Al final, se revela que existe La Red, una confederación intergaláctica que se dedica a brindar tecnología digital y convertir a los habitantes de los planetas conquistados en autómatas ecológicos y sustentables.

Después de casi ochenta minutos de bromas de borrachera y escenas de acción a la buena usanza del sci-fi, Gary llega al último pub: The World’s End. Resulta que La Red, una súper inteligencia más allá de todos los límites humanos, se pone a dialogar con un borracho. Y el borracho gana: La Red decide dejar a los humanos solos.

¿Por qué? Porque no se les ocurrió nada mejor. “Tenemos el derecho a ser fracasados. ¡Toda la civilización se funda en fracasos”. Es una gran cita de Andy Knightly (Nick Frost), desvirtuada totalmente por la manera y el lugar en que está dicha: un contrapicado, luz azul sci-fi y Frost y Pegg que hablan hacia el cielo. Y de repente, Steve (Paddy Constantine), que llevaba sus buenos diez minutos fuera de la película, evita la vigilancia de La Red, se cuela en su guarida y aparece del cielo. ¿Cómo? Nadie sabe. ¿Para qué? Para apoyar el discurso moralino y políticamente correcto de Gary y Andy: los humanos valemos la pena por nuestros errores y a través de ellos es como mejoramos.

Esto es un deus ex machina de los peores: el que subvierte a los personajes. La Red está ligeramente relacionada con la trama, es decir, sí nos creemos que detrás de toda la sustitución de los habitantes hay una red intergaláctica, ¿pero que sea convencida por argumentos (tan chafas) de un trío de borrachos? ¿Que lo que nos salve de la invasión (benéfica, por cierto) sea un lógica terriblemente mal construida?

Y sí, Gary King cambia, pero no en un sentido “narrativamente positivo” ‒es decir, un cambio orgánico que se desprenda de lo que nos han contado‒, sino que cambia para terminar la historia, para atar cabos y poder ponerle fin a la película.
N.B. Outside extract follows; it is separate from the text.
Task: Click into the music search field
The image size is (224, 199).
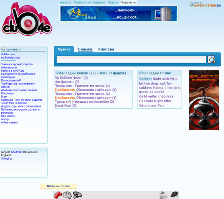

La falta de X no es tan desesperante como la escasez de ese X. Piénsese en la conexión a internet: si no hay, somos pacientes y esperamos; si está lenta, podríamos matar a nuestra madre de pura furia. Si una película es mala desde el principio, no hay problema; si las primeras tres partes prometían una de las mejores películas del 2013 y tiene un final así de malo, entonces, algo se rompe dentro de nosotros, algo que no se va a poder reparar.

Era un sábado en la tarde. Era un maratón de películas malas. Al final, vimos sin muchas expectativas The World’s End. Me equivoqué, alegremente me equivoqué. Durante 80 minutos.

Al final, no queda más que repetir la frase de Gary King: “Iba a ser la mejor noche de mi vida. Todas esas promesas y optimismos. Esa sensación de conquistar el universo. Era una gran mentira. No pasó nada”.